One of the deep teachings Jesus offers in this parable is the call to see ‘the other’. To see ‘the other’ in their pain. In the beginning, the Rich Man does not see Lazarus. At the end, the Rich Man cannot be seen. They were invisible to each other in their times of suffering. This parable teaches that the profound call to reconciliation begins with seeing ‘the other’ in need. It is that of making visible, the (seemingly) invisible suffering occurring in the world. It is seeing the pains being suffered in the other. It is why we wear orange shirts, and learn painful stories, and continue to honour this legacy that we would rather forget. If we read this parable, as being instructive to our faith, then we must not, we cannot, turn a blind eye to what has happened. We cannot turn away from the legacy that we have inflicted. To anyone that might dare to say ‘let the past be the past’, Jesus offers this parable calling us to a vision of reconciliation. We must see the ‘other’ in the time of need.
I wonder what might have happened in this parable if the Rich Man and Lazarus (actually) saw one another in their times of need? If the Rich Man saw Lazarus in his time of pain and suffering, in his time of ‘going through hell’? What might have happened if the Rich Man saw?

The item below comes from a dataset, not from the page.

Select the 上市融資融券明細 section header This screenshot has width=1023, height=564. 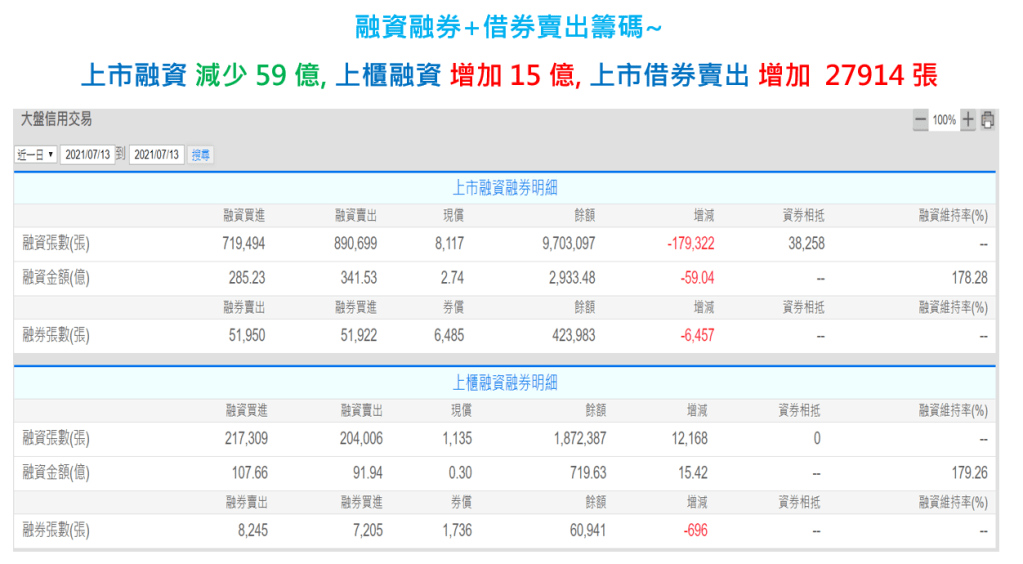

Or at the end, what might have happened, if the Rich Man was ‘seen’ when he was going through his ‘hellish’ existence? The reason Jesus told this parable is to give us eyes to see those navigating periods of hell. It is a call to us, 2 millennia later, in our modern times, to see be the person who looks into the eyes of ‘the other’, the one who is in need, the one who suffers, the ones whom cultural genocide was attempted. It is a call to look into their eyes and weep with them, heal with them, create a new world with them.
History records the first explorers arriving in Canada, jubilantly reported back to Britain and France: “there are no people here!” They saw the Indigenous people, not as people, but (in their own words) as “savages” and did not acknowledge that it was their land. They were not the first to discover it; it was already inhabited! They arrogantly saw this land as theirs for the taking. The irony of our own government finally giving Indigenous people the ‘right’ to vote in 1960 is a horrible irony indeed. Author William Faulkner wrote: “the past is never dead…it is not even past. It continues to impact us in the present”. The importance of us in learning to see, in learning from the past, being educated, is a key part of reconciliation indeed.

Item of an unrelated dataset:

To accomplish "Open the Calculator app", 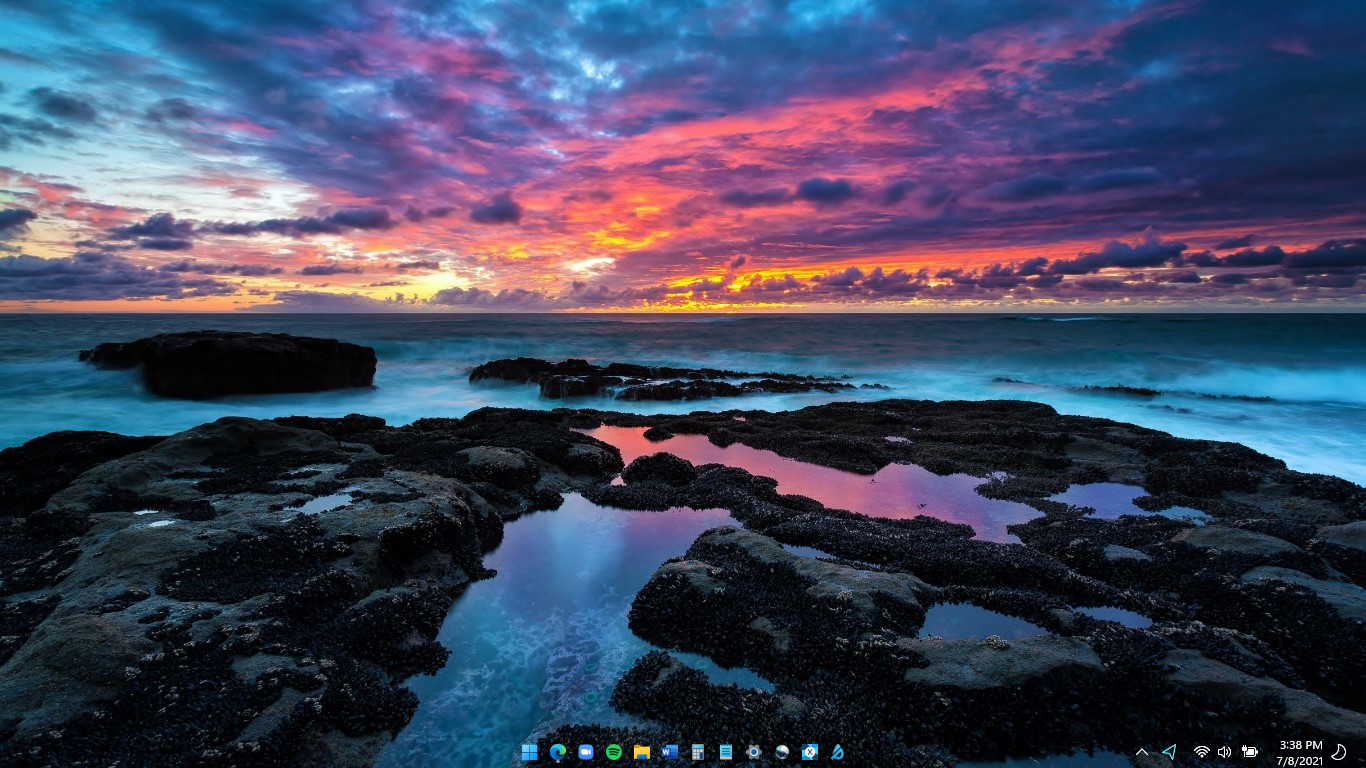I will pyautogui.click(x=696, y=751).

In another gospel account, Matthew’s Jesus, concludes his gospel, that when we have eyes to see others in need, it is then that we see will Christ: “I was a stranger and you welcomed me, I was naked and you gave me clothing, I was sick and you took care of me, I was in prison and you visited me… just as you did it to one of the least of these who are members of my family, you did it to me.” The call to reconciliation is a call to sharpening our vision, to see the pains of others. For when we do this, we see Christ in our midst! In this parable, Lazarus is the Christ figure whom the Rich Man never saw. Do we have the wisdom to see ‘the other’, to see Christ, and to walk the Way of our faith.